Where it all started

If Harry Wellings had not Knocked a cold store door off its hinges with a heavy trolley loaded with margarine, Bromborough Paints would never have existed. Harry’s carelessness on his first job after leaving school got him the sack and he talked himself into a job on a building site.

In 2009 his Wirral-based Bromborough Paints celebrated its 61st anniversary.

Harry Wellings said: “I put a great deal of the success of my life down to lady luck. If I hadn’t hit that door I would probably have been working in the margarine factory for the rest of my life”.

 The organisation’s core business is wholesaling to the retail trade, as well as operating as a decorators’ merchant. These are areas in which we have set high standards of service with a competitive pricing policy in markets which have become increasingly volatile in recent years.

Bromborough Paints  is a family run independent Company and Managing Director Neville Wellings, son of the founder says: “I firmly believe the strength of our Company is in its diversified nature, and in concentrating its energies toward top quality service at the best prices.”

Harry Wellings grew up in Port Sunlight and on leaving school he joined the margarine factory, Planters - later Stork margarine. His first job was working on the production line making wooden cases for packaging. He then moved into the blending room where one of his duties was to push heavy trolleys loaded with freshly produced margarine into the cold store. But one afternoon Harry lost control of his trolley and knocked the cold store door off its hinges - and that is where his job for life ended abruptly at the age of 16.

But Harry has always been resourceful and he did what he described as “Doing a Tebbit”. He got on his bike and cycled over to a nearby housing development where he secured a job as a joiner and served his time as an apprentice. His career in the building trade had begun.

In 1929 he moved onto another housing development, only a mile away from where Bromborough Paints is located today. More housing developments followed and he met Grace, the wife to whom he was to be happily married for nearly 60 years. He described this as “another of my lucky spots”.

As a builder Harry was in a reserve occupation when war broke out in 1939 but he was sent to the local Hooton airfield where he used his joinery skills to repair the wooden framed Avro Anson planes. Then he was sent to Birkenhead repairing homes after the air raids. It was there that he met Bill McDermott and Alf Norman.

Together they formed NMW - Norman, McDermott and Wellings. It was Harry’s first venture into business and the company was kept busy working on war damaged property. Eventually, Harry Wellings did get called up and was put in the RASC as a vehicle fitter. He went to France soon after the D-Day landings and got involved in the Battle of the Bulge.

Although he was in the army Harry was looking ahead and when his army unit returned home to Liverpool he managed to enrol at night school - and also purchased a plot of land in Greenfields Avenue, just down the road from where Bromborough Paints stands today.

The plot was large enough to accommodate eight houses and while still in the army unit he spent his evenings drawing up the plans.

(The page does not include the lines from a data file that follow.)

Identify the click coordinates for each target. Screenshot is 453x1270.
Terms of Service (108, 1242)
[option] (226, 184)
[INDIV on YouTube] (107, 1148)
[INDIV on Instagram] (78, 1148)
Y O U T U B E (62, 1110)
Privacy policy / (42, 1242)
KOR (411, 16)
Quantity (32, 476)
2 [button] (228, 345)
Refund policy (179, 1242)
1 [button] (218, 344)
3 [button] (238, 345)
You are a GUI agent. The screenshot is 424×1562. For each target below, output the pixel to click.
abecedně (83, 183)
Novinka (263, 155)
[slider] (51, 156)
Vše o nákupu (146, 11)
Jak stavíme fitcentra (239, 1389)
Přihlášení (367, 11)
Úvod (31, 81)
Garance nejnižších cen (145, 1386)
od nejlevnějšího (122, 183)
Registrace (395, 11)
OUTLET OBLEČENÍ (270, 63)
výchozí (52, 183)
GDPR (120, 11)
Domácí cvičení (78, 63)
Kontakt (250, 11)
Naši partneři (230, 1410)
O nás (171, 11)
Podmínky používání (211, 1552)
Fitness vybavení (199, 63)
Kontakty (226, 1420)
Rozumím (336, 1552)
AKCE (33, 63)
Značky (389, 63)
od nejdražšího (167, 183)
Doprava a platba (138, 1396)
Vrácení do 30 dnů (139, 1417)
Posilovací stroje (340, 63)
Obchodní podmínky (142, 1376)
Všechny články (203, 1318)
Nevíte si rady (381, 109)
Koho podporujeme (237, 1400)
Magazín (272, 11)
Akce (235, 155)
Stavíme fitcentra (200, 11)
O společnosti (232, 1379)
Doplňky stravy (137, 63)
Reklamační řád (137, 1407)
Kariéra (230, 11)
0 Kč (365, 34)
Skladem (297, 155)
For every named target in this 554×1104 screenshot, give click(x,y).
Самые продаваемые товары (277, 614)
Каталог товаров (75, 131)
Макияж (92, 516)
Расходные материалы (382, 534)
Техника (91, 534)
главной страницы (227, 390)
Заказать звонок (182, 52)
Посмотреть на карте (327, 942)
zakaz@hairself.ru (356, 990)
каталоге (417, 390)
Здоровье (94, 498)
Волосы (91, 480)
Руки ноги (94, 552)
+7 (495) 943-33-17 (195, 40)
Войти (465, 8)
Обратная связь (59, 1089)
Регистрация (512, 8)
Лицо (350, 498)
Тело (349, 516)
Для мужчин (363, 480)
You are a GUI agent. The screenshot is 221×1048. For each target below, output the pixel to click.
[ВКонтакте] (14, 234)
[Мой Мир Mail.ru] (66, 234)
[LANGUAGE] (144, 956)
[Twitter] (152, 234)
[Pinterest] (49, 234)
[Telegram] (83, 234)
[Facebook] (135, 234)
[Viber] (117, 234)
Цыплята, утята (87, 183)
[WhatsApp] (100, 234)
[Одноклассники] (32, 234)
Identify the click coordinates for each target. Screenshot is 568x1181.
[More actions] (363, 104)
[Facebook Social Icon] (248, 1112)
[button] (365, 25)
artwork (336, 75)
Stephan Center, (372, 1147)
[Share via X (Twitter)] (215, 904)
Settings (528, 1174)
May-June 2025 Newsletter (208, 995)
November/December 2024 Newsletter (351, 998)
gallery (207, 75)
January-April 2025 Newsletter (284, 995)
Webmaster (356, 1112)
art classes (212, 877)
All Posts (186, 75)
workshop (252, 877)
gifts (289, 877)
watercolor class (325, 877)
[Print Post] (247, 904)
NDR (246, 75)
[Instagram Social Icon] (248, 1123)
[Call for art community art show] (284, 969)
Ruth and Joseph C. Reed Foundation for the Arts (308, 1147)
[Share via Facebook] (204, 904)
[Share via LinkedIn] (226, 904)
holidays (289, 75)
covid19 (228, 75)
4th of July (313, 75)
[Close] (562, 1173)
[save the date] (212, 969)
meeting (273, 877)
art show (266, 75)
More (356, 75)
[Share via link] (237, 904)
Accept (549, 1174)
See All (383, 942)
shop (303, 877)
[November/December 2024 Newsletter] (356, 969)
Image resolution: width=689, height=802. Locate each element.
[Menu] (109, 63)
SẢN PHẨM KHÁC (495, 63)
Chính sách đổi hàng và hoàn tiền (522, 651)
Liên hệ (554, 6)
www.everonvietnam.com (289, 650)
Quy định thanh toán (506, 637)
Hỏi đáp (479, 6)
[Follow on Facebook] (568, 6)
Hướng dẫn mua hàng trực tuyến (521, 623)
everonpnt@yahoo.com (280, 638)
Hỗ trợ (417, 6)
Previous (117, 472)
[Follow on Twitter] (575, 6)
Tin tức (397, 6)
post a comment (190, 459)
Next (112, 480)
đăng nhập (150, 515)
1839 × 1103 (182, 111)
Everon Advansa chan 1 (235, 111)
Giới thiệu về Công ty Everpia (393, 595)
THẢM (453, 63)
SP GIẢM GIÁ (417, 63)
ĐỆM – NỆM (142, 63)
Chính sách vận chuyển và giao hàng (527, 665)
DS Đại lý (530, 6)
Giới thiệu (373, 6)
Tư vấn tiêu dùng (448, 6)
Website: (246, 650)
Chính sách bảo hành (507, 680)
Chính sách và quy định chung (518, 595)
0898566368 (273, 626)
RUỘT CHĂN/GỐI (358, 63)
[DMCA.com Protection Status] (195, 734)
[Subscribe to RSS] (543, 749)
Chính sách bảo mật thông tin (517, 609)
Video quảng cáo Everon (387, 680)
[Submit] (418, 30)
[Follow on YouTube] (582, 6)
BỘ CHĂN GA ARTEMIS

He got building approval, negotiated early release, and in 1946 he was back with Bill McDermott.

The Greenfield Avenue development was under way and other contracts followed. However, Bill McDermott had always had an ambition to run a shop and at 38 Village Road, Bromborough, a small house and plot of land had been put on the market by Hodgson, a local grocer.

They acquired the property and that was the start of Bromborough Paint & Building Supplies which opened its doors on 5th January 1948. On the same day Harry Wellings moved into his own house, which he had just built himself.

“On the first day we took four pence and put sixpence in the meter” Harry recalls.

Legend has it that the income came from the sale of a few sheets of glass paper.

Slowly the business grew. Bromborough Paint & Building Supplies started selling mortar, sand and lime. They acquired their own mortar mills and lime pits in Eastham.

Harry’s son Neville, now Managing Director, joined the company in 1969.